The WallFlex stent was chosen for this study because it is an easy-to-place stent,
even in inexperienced hands. Because it is available in a fully-covered version, it
is amenable for use for benign indications. The stent has a good safety record with
a low risk of adverse events (AEs). Finally, the combination of radial and axial force
and the flexibility of the stent theoretically reduce the risk of stent migration
[23 ].
Patients in the SEMS group were treated with a single FCSEMS at time 0, with endoscopic
imaging confirmation after placement. FCSEMS were removed per protocol at 8 weeks
(± 7 days) post-placement or sooner if complications occurred, at the discretion of
the treating physician and patient. After stent removal, dilation for recurrence of
dysphagia was repeated as needed, and these dilation procedures were recorded until
end of study at 12 months after enrollment. The BD group received dilations up to
at least 16 mm, in one to four dilation sessions, per standard treatment; the date
of the last dilation session was considered time 0, completion of the initial study
treatment. In cases of recurrent dysphagia in the BD group, dilation was repeated
and recorded until 12 months after enrollment.
Follow-up
After initial study treatment, all patients completed an in-person or by-phone visit
on Day 2, Week 2, and Months 1, 2, 3, 6, 9, and 12. In the SEMS group, the Month 2
visit coincided with endoscopic removal of the FCSEMS. At each follow-up visit, information
on AEs was collected, Quality of life (QoL) was evaluated per the EQ-5D-5 L questionnaire,
a validated questionnaire for describing and valuing general health based on five
dimensions including mobility, self-care, usual activities, pain/discomfort, and anxiety/depression
[24 ]. A patient’s reported pain and satisfaction with therapy was assessed using a 10-point
visual analog scale (VAS) and episodes of dysphagia (at baseline, daily for the first
month and weekly thereafter up to 12 months) were evaluated as recorded in the patient’s
diary, and endoscopic and/or fluoroscopic imaging was conducted in the FCSEMS group
at the discretion of the investigator. Each subject was followed for 12 months post-initial
study treatment.
Endpoints
The primary endpoint was the number of dilation procedures for management of dysphagia
within 12 months following initial study treatment. Secondary endpoints included AEs
related to the device and/or procedure; technical stent placement success, defined
as the ability to deploy the stent in satisfactory position across the stricture with
a standard 9.-mm endoscope; technical stent removal success, defined as the ability
to remove the stent without complications; time to recurrence of dysphagia, defined
as inability to pass the stricture; stent migration with or without symptoms; number
of reinterventions within 12 months following the initial study treatment; dysphagia
scores throughout follow-up; patient report of pain and satisfaction with the therapy
(by VAS); and change in QoL.
Sample size calculation
Based on prior experience of the senior investigator (PS), after initial treatment
with a SEMS, approximately half the patients do not require dilation procedures for
management of dysphagia, and approximately half require one to three dilations in
the subsequent 12 months [2 ]. After initial treatment with BD, approximately 30 % of patients need at most one
dilation and approximately 70 % of patients need two to four dilations in the 12-month
period [5 ]. This yields an expected number of dilations of 1.0 with standard deviation (SD)

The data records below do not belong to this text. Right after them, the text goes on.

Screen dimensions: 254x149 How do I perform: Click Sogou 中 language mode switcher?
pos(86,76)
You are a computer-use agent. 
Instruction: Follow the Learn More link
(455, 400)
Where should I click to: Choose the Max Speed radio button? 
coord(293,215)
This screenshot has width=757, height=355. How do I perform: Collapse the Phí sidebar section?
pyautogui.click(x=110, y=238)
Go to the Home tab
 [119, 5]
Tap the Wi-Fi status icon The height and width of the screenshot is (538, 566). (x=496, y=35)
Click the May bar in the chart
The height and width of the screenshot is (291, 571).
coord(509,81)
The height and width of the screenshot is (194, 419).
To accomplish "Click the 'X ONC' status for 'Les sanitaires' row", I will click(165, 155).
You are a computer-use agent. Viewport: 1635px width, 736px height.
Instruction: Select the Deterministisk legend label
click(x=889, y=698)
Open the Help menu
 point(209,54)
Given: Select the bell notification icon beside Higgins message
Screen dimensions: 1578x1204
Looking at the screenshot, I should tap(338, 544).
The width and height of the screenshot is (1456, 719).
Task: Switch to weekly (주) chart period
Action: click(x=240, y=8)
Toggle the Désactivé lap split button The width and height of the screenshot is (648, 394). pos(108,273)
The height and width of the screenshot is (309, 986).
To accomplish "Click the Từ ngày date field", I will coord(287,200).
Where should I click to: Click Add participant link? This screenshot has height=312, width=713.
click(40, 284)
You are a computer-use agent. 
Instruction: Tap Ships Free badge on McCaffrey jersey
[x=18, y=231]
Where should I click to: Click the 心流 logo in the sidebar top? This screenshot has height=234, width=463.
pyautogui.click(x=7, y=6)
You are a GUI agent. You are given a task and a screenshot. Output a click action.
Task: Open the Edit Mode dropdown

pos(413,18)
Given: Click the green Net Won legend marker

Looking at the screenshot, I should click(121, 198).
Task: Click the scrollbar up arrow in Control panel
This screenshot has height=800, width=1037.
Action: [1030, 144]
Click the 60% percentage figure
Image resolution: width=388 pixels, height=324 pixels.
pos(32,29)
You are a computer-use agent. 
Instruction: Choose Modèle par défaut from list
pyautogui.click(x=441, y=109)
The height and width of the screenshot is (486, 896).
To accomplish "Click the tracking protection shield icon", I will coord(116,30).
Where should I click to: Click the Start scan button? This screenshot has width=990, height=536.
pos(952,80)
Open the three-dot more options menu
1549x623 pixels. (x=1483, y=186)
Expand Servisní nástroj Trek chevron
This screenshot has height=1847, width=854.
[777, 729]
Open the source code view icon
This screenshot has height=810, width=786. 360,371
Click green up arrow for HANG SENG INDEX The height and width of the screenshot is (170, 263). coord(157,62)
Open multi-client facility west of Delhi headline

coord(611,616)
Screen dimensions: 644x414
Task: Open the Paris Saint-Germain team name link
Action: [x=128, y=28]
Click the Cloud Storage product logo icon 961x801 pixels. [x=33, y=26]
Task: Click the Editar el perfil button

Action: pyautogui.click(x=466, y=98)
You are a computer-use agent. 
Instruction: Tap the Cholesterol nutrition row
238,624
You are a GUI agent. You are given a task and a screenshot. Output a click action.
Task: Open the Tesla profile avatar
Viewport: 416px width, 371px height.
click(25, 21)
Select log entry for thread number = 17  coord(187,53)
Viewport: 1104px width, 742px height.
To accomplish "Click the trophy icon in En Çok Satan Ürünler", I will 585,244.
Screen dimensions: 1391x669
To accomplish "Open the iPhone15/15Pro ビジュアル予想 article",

of 1.15 in the SEMS group, and 2.3 with SD of 1.39 in the BD group. The hypothesis
of the study was superiority of the mean number of dilation procedures in the SEMS
group compared to the BD group, with a margin of 1.30, 80 % power and two-sided alpha
of 0.05. Testing this hypothesis required 20 patients per group. Adding 10 % of patients
to compensate for potential attrition during follow-up yielded the initial 44-patient
enrollment goal. Due to slow enrollment, the study was discontinued after 33 months
when 18 patients had been enrolled and completed the 12-month follow-up.
Randomization
Patients were randomized to a 1:1 ratio between the Stent Arm (Group A) and BD Arm
(Group B). Randomization was stratified by clinical site using random block sizes
of four. Randomization sequence was created using SAS version 9.3 and executed at
the time of initial treatment by study staff at each participating center. After a
patient was enrolled and passed screening, site staff referred to the randomization
sequence to determine treatment assignment. An electronic database was the primary
method to implement randomization with envelopes as a back-up method. At the end of
trial enrollment, a total of 18 patients were randomized, with nine assigned to the
Stent Group and nine to the BD Group.
Statistical analyses
Baseline data (patient demographics and medical history) and post-procedure information
was summarized using descriptive statistics (e. g., mean, standard deviation, number
of data points used) for continuous variables with normal distribution or count variables,
interquartile range for continuous variable with non-normal distribution, and frequency
tables for discrete variables. A negative binomial model was used to compare the primary
endpoint and the number of dilation procedures for management of dysphagia during
12-month follow-up between the BD and SEMS group. Univariate and multivariate analysis
were performed per protocol to assess possible predictors of the primary endpoint.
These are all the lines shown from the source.